Edinburgh's Royal Mile (connecting Edinburgh Castle with Holyrood Palace) is situated along a ridge of volcanic rock with steep slopes running north (towards the old Nor'loch, now the Princess street gardens) and south (towards the University). In the 1600's and 1700's, the walled city was only a half-mile long by a quarter-mile wide and was very congested with tenements reaching 14-16 stories, often with hundreds of inhabitants in each tenement building. Estimates at the time put the population of Edinburgh at 60,000. Living quarters at the bottom and the top of these tenements housed the poor, while the middle floors were reserved for the more well-to-do. Often the tops of the tenements became unstable and would collapse on floors below.
Mary King inherited a warren of underground streets and spaces from her father, Advocate Alexander King. These were in the heart of the busiest and most vibrant part of Edinburgh. By 1630, Mary had become a prominent business woman and had a "Close" (a narrow alley running perpendicular to the Royal Mile and which was often gated and locked at night for the protection of the inhabitants ) named after her. At the time, it was very unusual to name a "Close" after a woman. By 1753, the lowest levels were taken over by the government in order to form the foundation for the Royal Exchange building. During World War II, some of the spaces of Mary King's Close were used as air raid shelters. Today, the "Real Mary King Close" portrays an historical picture of Edinburgh life between the 16th and 19th centuries.

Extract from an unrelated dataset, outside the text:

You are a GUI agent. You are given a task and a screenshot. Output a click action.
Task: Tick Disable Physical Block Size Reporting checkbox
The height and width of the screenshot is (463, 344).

By the 1750's, Edinburgh had developed plans to expand the city, because of its growing population, out north towards the Nor'loch and south towards the University. However, the steep slopes and Closes were not suitable for wagons nor carriages. The answer was to construct bridges to span the valleys. The South Bridge, which was built between 1785 and 1788, was to link High Street (now known as the Royal Mile) with the University area. This 1000 foot long and 55 foot wide structure was supported by 19 arches. The underground vaults created by these arches were used by merchants for workshops and storage. Unfortunately, the builders forgot to waterproof the structure, so all manner of liquids and sewage began to seep in and the merchants began to move out. The poorest of the poor soon took over the vaults as shelters, as did criminals and prostitutes. Conditions became so bad however, that by 1860 most of the vaults had been abandoned and filled in with rubble. In the 1980's, former rugby player Norris Rowan bought property on South Bridge and rediscovered the vaults. Over the next ten years, Rowan and some of his friends worked on cleaning them out.